(she/her/hers)
University of California Berkeley
human-robot interaction, robot learning, human-centered representation learning, learning from human input
Andreea Bobu is a Ph.D. candidate at the University of California Berkeley in the Electrical Engineering and Computer Science Department advised by Professor Anca Dragan. Her research focuses on aligning robot and human representations for more seamless interaction between them. In particular, Andreea studies how robots can learn more efficiently from human feedback by explicitly focusing on learning good intermediate human-guided representations before using them for task learning. Prior to her Ph.D. she earned her Bachelor's degree in Computer Science and Engineering from MIT in 2017. She is the recipient of the Apple AI/ML Ph.D. fellowship, is an R:SS and HRI Pioneer, has won best paper award at HRI 2020, and has worked at NVIDIA Research.

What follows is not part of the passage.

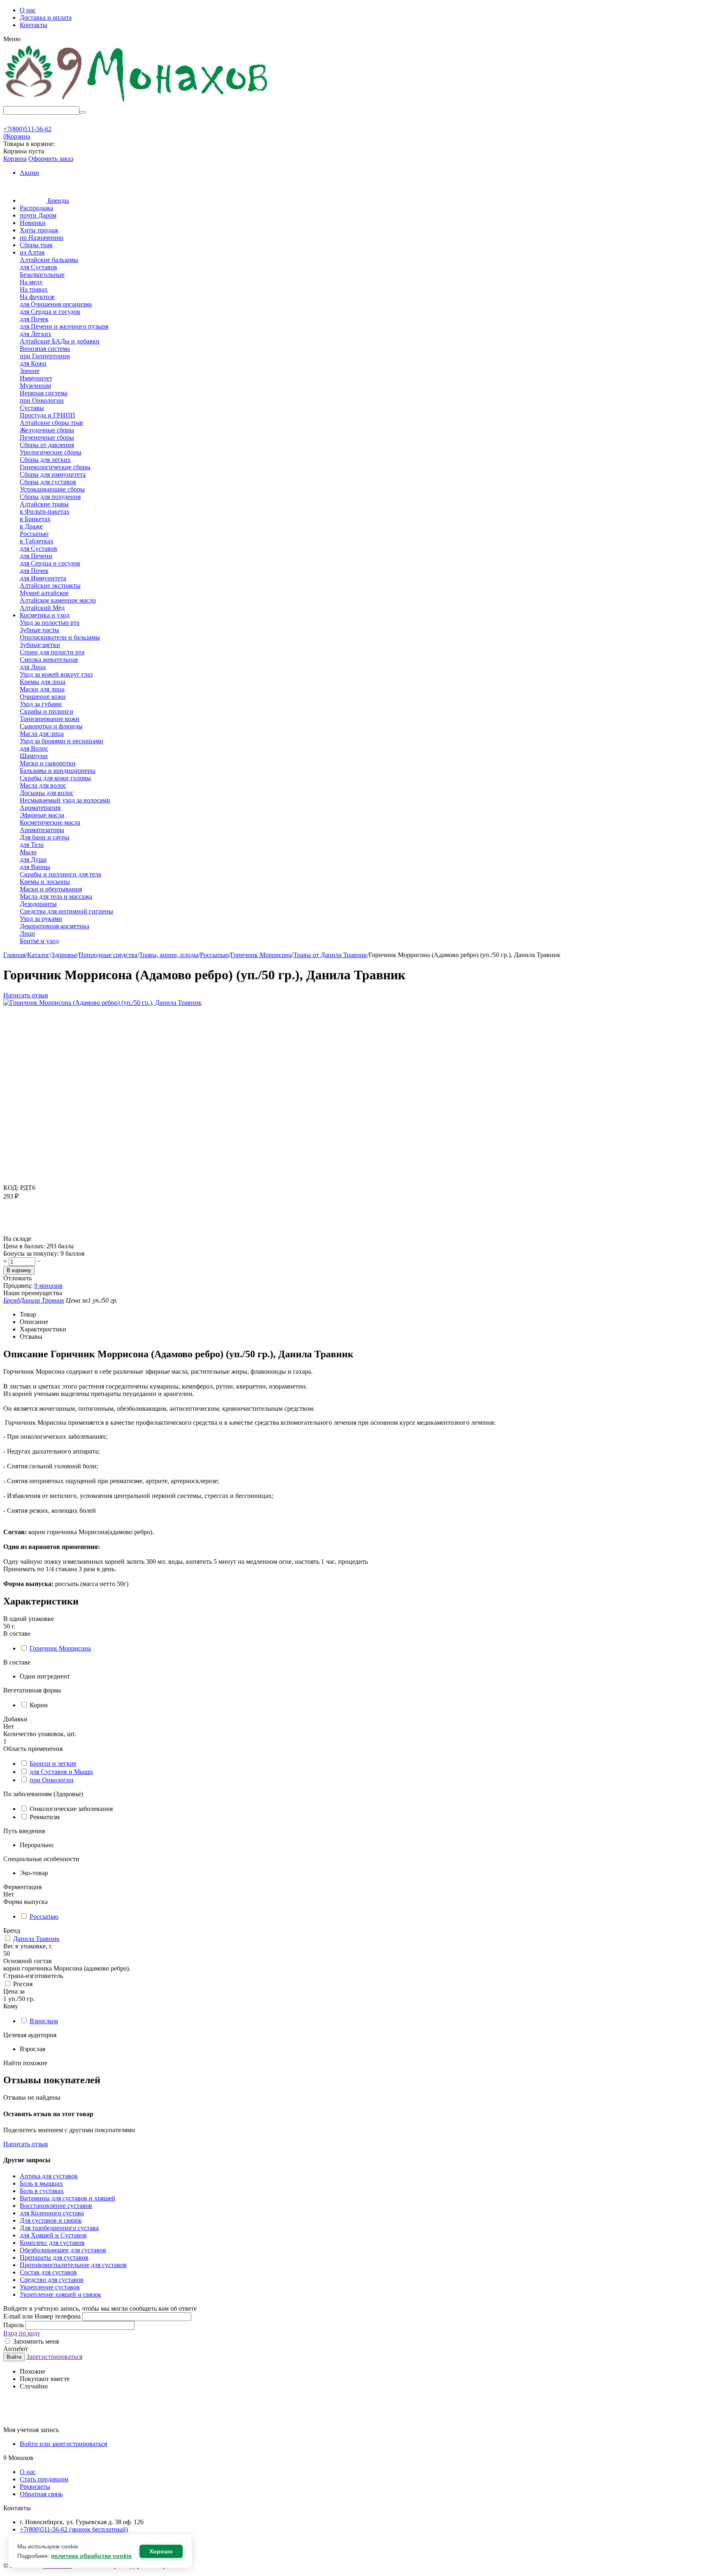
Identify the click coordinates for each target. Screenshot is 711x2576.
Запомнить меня (35, 2341)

Aligning Robot Representations with Humans
Robots deployed in the real world will interact with many different humans to perform many different tasks in their lifetime, which makes it difficult (perhaps even impossible) for designers to specify all the aspects that might matter ahead of time. Instead, robots can extract these aspects implicitly when they learn to perform new tasks from their users' input. The challenge is that this often results in representations which pick up on spurious correlations in the data and fail to capture the human's representation of what matters for the task, resulting in behaviors that do not generalize to new scenarios. Consequently, the representation, or abstraction, of the tasks the human hopes for the robot to perform may be misaligned with what the robot knows. In my work, I explore ways in which robots can align their representations with those of the humans they interact with so that they can more effectively learn from their input. My core idea is to divide and conquer the robot learning problem: explicitly focus human input on teaching robots good representations before using them for learning downstream tasks. In my thesis, I accomplish this by investigating how robots can reason about the uncertainty in their current representation, explicitly query humans for representation-specific feedback to improve it, then use task-specific input to learn behaviors on top of the new representation.